You argue that an attack on Pearl Harbor was not seen as plausible because it was contrary to US and Japanese war plans. The historical record is otherwise. By January of 1941, an attack on Pearl Harbor was feared at the highest levels of the War Department and the Navy and the Pacific Fleet was so informed. The essential documentation was collected and preserved as Exhibit 40 of the Hart Inquiry.

The opening passage of the first letter in January of 1941 to the Secretary of War from Secretary of the Navy Frank Knox makes abundantly clear that a surprise Japanese aerial attack on Pearl Harbor was seen as a distinct possibility:

The security of the U. S. Pacific Fleet while in Pearl Harbor, and of the Pearl Harbor Naval Base itself, has been under renewed study by the Navy Department and forces afloat for the past several weeks. This reexamination has been, in part, prompted by the increased gravity of the situation with respect to Japan, and by reports from abroad of successful bombing and torpedo plane attacks on ships while in bases.
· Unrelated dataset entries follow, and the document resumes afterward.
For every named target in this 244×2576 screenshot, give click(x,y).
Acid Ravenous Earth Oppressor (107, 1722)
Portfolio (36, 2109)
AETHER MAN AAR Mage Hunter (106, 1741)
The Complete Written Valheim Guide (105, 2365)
If war eventuates with Japan, it is believed easily possible that hostilities would be initiated by a surprise attack upon the Fleet or the Naval Base at Pearl Harbor.

In my opinion, the inherent possibilities of a major disaster to the fleet or naval base warrant taking every step, as rapidly as can be done, that will increase the joint readiness of the Army and Navy to withstand a raid of the character mentioned above.

The dangers envisaged in their order of importance and probability are considered to be:

(1) Air bombing attack.

(2) Air torpedo plane attack.

(3) Sabotage.

(4) Submarine attack.

(5) Mining.

(6) Bombardment by gun fire.

Defense against all but the first two of these dangers appears to have been provided for satisfactory.

My we take point 1 as established between us, that the risk of a surprise carrier attack on Pearl Harbor was in fact recognized well before December 7, 1941?